Moche, Early Intermediate Period
100-800 CE
8.6 cm x 11.9 cm (3 3/8 in. x 4 11/16 in.)

On view


This object of sheet gold depicts two supernatural figures standing on opposite sides of a vertical pole. Each figure grasps the pole with one hand and has the other hand raised behind him. The pole has a series of round objects attached to the upper part and a human head at the top. Both figures have fanged mouth, elaborated nose ornaments, and serpent headed belts. Their headdresses consist of the head, pelt, and tail of an animal, combined with feathered ornaments. The figure on the proper right has facial stripes and wears serpent-headed ear ornaments that identify him as Wrinkle Face. He has a conch-shell trumpet hanging from his arm. The other figure has a small dog by his legs. It is not known what the vertical post represent, although it seems plausible that they functioned as rattles. This is suggested by their occurrence in the procession of musicians and warriors present in a fine-line painted ceramic from the same culture. The heads at the top of the pole may be ceramic or metal finials. The Moche sometimes decapitated conquered enemies, however, and thus it is possible that the heads on these poles are human.

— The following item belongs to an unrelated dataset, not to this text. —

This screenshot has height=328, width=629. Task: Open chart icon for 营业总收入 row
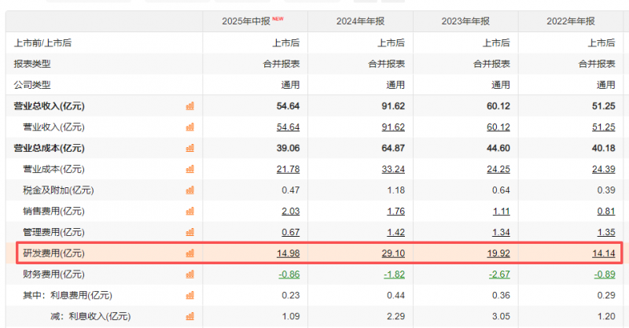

The function of the gold sheet is difficult to access. It is clear, however, that its original form has been significantly modified. Originally it must have been a trapezoidal-shaped sheet of gold with the two figures, the vertical pole, and the dog created in low relief. The proper left edge was then cut with a chisel-like instrument to create three tabs, two of which are still present. These cuts left an edge that is very distinct from the original edges that can be seen on the top, bottom, and right side of the object.

The object has a row of slits along the bottom edge, this were frequently used by Moche metalsmiths as a means of joining pieces of sheet metal to one another, is possible that this piece was made to be attached to other metal sheet. The discovery of a gold rattle with boxlike chambers, founded at the famous site of Sipan, made with more than one sheet of gold similar in shape and decoration to this piece, may suggest it function during Moche times.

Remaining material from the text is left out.